I am using a HPC cluster with LSF Resource manager. The task is to train a tensorflow model. The graphics queue gq (Max jobs 96) has two hosts host1 with 4 GPUs and host2 with 3 GPUs. I want to use the total 7 GPUs together.
The below are various combinations of bsub commands and the results:-
1.
bsub -q gq -n 96 -gpu "num=7:mode=shared:j_exclusive=no" -W 6:00 -o output2.log -e error2.log "module load cuda; ./file.sh"

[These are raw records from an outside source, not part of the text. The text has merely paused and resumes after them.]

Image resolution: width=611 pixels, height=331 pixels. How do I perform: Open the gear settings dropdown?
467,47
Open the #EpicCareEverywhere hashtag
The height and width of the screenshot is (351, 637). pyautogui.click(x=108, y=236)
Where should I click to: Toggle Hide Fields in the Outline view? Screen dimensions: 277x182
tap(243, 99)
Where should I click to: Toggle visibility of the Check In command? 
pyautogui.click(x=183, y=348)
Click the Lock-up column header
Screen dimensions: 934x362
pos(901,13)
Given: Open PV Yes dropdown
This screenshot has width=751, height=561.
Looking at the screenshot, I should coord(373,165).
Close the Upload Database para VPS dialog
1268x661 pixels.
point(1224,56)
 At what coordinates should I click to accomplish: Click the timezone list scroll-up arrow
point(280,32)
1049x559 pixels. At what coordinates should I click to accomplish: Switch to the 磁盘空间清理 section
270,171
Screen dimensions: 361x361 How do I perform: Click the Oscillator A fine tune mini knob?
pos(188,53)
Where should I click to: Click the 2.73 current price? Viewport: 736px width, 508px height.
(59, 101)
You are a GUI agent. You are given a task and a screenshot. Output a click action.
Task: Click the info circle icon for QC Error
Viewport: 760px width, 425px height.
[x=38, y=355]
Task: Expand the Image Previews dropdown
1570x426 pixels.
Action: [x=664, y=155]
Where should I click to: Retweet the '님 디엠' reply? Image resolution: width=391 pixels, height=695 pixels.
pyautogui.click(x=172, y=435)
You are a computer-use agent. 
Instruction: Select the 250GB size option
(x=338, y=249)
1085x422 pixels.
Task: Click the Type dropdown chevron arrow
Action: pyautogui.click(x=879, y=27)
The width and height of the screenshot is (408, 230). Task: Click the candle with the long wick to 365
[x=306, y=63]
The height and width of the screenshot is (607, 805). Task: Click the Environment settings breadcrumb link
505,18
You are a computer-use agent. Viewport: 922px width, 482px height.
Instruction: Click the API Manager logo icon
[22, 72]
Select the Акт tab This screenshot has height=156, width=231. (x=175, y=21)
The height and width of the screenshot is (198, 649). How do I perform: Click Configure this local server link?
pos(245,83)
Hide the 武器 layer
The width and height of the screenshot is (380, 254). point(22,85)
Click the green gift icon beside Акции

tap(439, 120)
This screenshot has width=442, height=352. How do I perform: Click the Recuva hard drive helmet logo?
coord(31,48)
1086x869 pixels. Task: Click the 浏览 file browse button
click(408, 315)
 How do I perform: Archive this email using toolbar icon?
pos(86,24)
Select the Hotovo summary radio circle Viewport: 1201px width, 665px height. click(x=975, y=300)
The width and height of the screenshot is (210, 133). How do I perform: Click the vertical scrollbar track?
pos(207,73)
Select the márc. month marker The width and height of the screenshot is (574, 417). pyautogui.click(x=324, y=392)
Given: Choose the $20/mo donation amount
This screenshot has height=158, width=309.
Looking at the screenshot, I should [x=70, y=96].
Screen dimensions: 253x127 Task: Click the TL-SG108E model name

PENDING REASONS: There are no suitable hosts for the job
2.
bsub -q gq -n 96 -gpu "num=4:mode=shared:j_exclusive=no" -W 6:00 -o output2.log -e error2.log "module load cuda; ./file.sh"
PENDING REASONS: Not enough hosts to meet the job's spanning requirement;
3.
bsub -q gq -n 96 -gpu "num=3:mode=shared:j_exclusive=no" -W 6:00 -o output2.log -e error2.log "module load cuda; ./file.sh"
Running. 96 Tasks started on 2 hosts. But only 3 GPUs from Host 1 are used
4.
bsub -q gq -gpu "num=4:mode=shared:j_exclusive=no" -W 6:00 -o output2.log -e error2.log "module load cuda; ./file.sh"
Running. 1 Tasks started on host1. All 4 GPUs from Host 1 are used
What should I do so that I can use all 7 GPUs and 96 tasks across both the hosts??